- **WHAT THE TASK ASKS**
Your answer must be an exact copy of the lines below, from the first through the one with "The height and", with no pictures.

- **EXTRACTED ENTRIES**
··········

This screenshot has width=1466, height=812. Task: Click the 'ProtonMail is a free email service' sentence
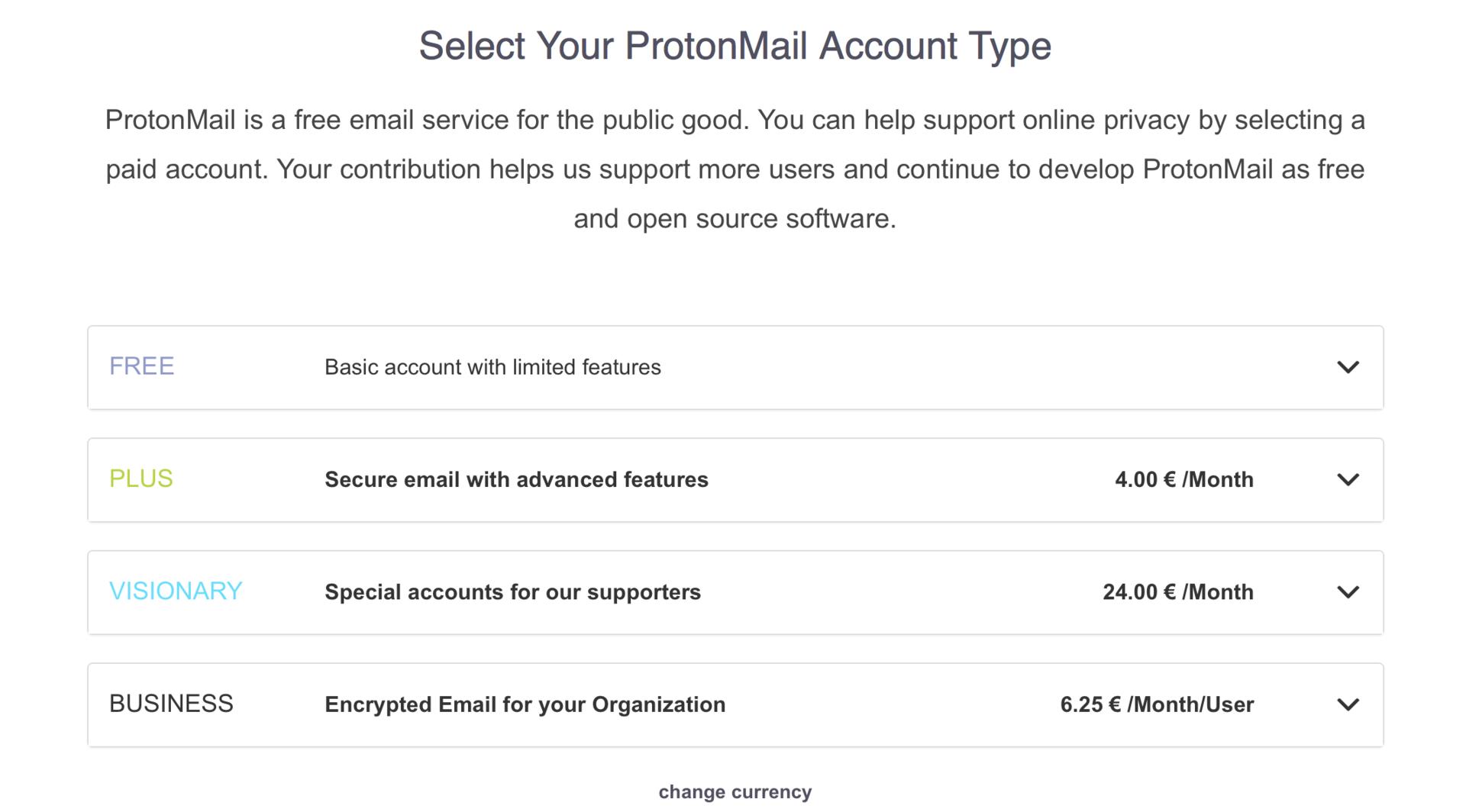(426, 121)
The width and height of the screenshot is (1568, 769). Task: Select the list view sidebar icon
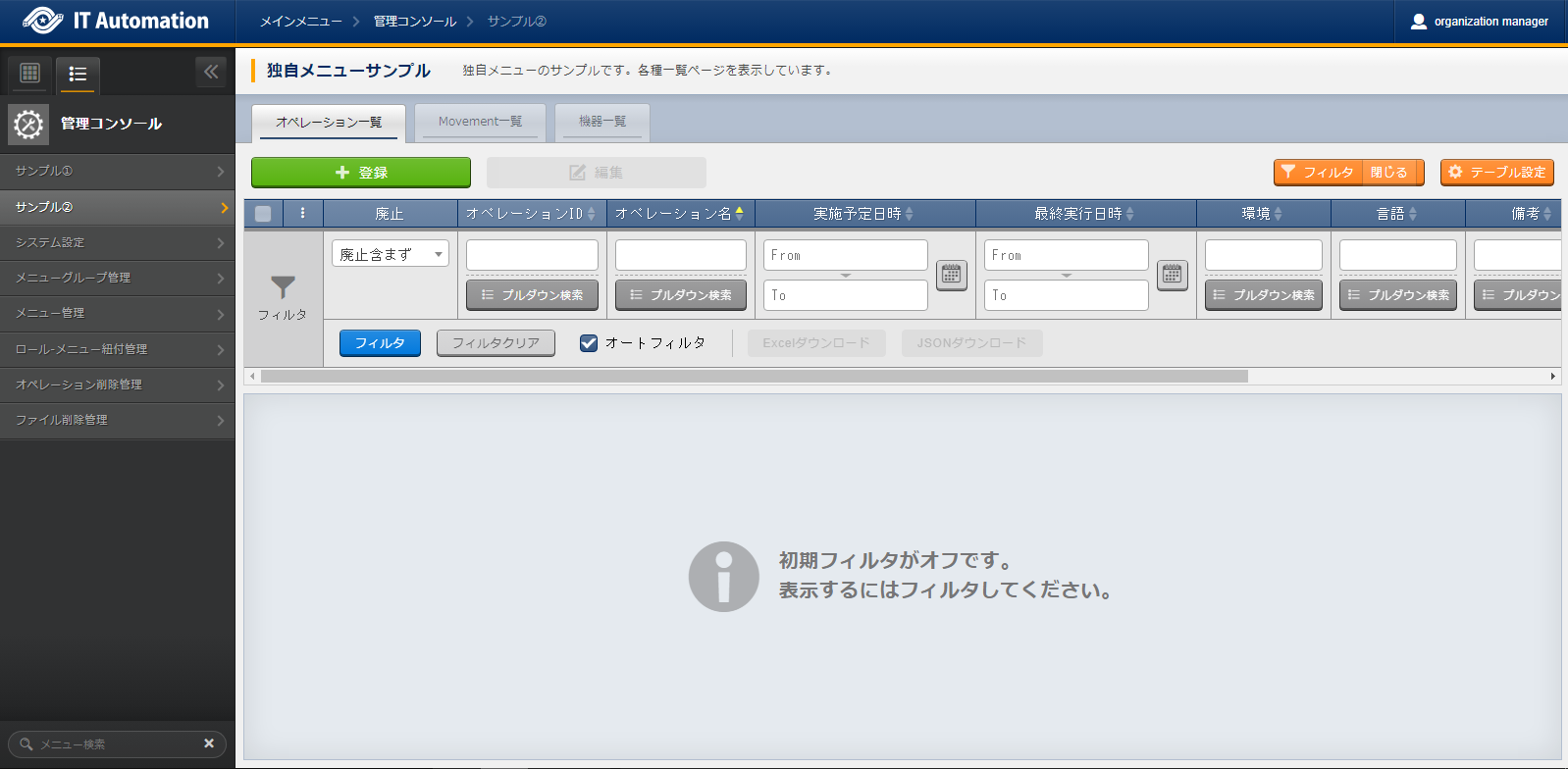(78, 74)
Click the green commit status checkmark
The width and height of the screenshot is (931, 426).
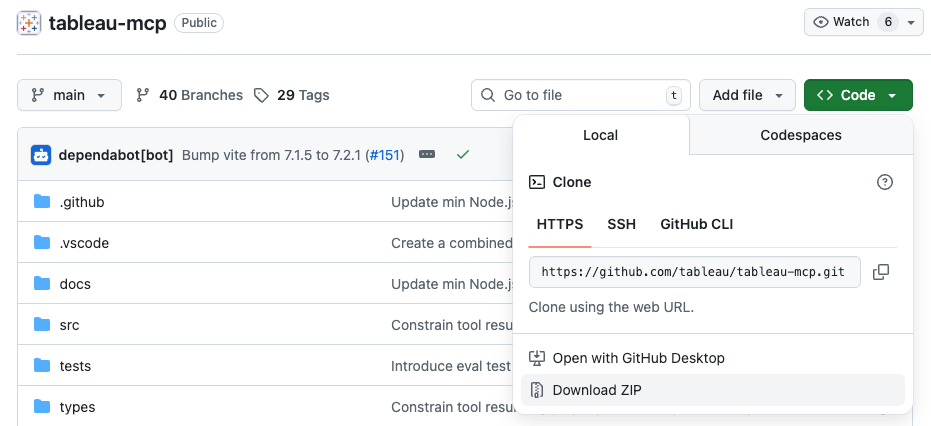tap(462, 155)
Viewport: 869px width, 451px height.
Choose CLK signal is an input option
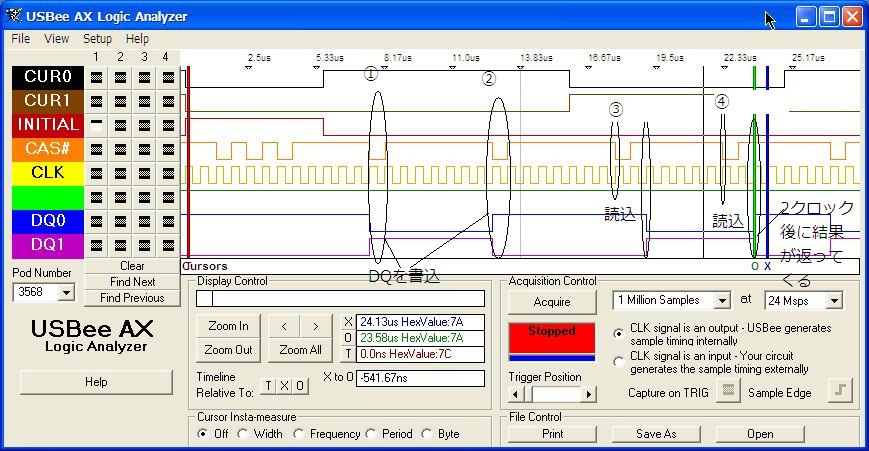620,361
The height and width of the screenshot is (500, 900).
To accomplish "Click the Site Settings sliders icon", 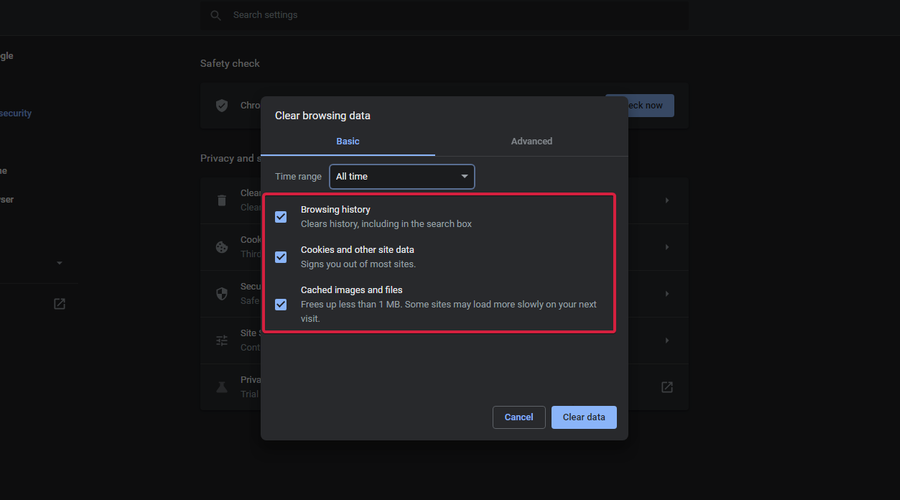I will [x=222, y=340].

··········

- **SOLUTION**
This screenshot has width=1466, height=812. Task: Click the 'ProtonMail is a free email service' sentence
(426, 121)
The width and height of the screenshot is (1568, 769). Task: Select the list view sidebar icon
(78, 74)
Click the green commit status checkmark
The width and height of the screenshot is (931, 426).
tap(462, 155)
Viewport: 869px width, 451px height.
Choose CLK signal is an input option
620,361
The height and width of the screenshot is (500, 900).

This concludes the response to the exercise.